ECLI:NL:GHAMS:2015:3244
Gerechtshof Amsterdam
- Hoger beroep
- Rechtspraak.nl
Vordering tot betaling van declaraties door een advocatenkantoor en de vraag wie de opdrachtgever is, met aandacht voor de gevolgen van de afschaffing van de WTBZ en de kantoorklachtenregeling voor advocaten
In deze zaak, die voor het Gerechtshof Amsterdam diende, gaat het om een vordering tot betaling van declaraties door [X] & PARTNERS B.V. aan [Y] HORECA B.V. [X] heeft in de periode van april tot en met september 2008 facturen verzonden aan [Y] voor diverse werkzaamheden, maar [Y] heeft deze facturen niet betaald. [X] is in hoger beroep gekomen van een vonnis van de rechtbank Amsterdam, waarin de rechtbank de vordering van [X] gedeeltelijk had afgewezen. De rechtbank oordeelde dat [Y] niet had betwist dat [X] werkzaamheden had verricht, maar dat de vordering tot betaling van de facturen voor werkzaamheden verricht na 28 mei 2008 onvoldoende was onderbouwd. In hoger beroep heeft [X] vijf grieven ingediend tegen deze beslissing, terwijl [Y] in incidenteel appel één grief heeft ingediend tegen het oordeel van de rechtbank dat [Y] niet voldoende had betwist dat zij opdrachtgever was voor de werkzaamheden van vóór 28 mei 2008.

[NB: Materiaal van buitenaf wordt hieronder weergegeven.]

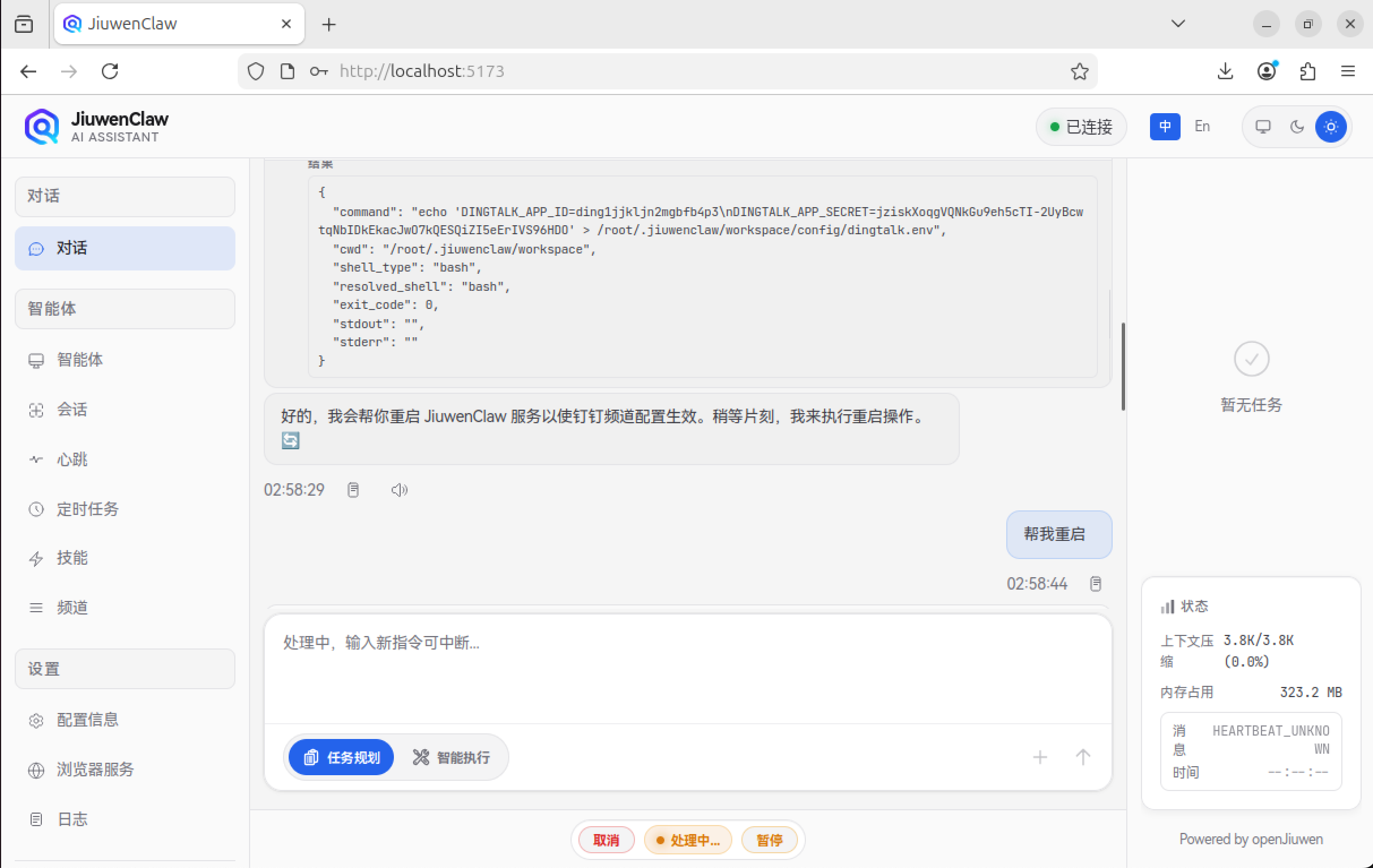This screenshot has height=868, width=1373.
Task: Switch interface language to En
Action: coord(1202,126)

Het hof heeft vastgesteld dat de eerste gedeclareerde activiteit van [X] een bespreking was met [B] op 5 december 2007, en dat [Y] geen bezwaren heeft aangetekend tegen de facturen die aan haar zijn gestuurd. Het hof oordeelt dat [X] [Y] als haar opdrachtgever mocht beschouwen, zowel voor de werkzaamheden vóór als na 28 mei 2008. Het hof heeft de zaak aangehouden om [Y] in de gelegenheid te stellen haar klachten over de declaraties voor de periode na 28 mei 2008 ter beoordeling voor te leggen aan de raad van toezicht van de orde van advocaten, nu de WTBZ per 1 januari 2015 is afgeschaft. De beslissing van het hof houdt in dat de zaak wordt verwezen naar de rol van 1 december 2015 voor verdere behandeling.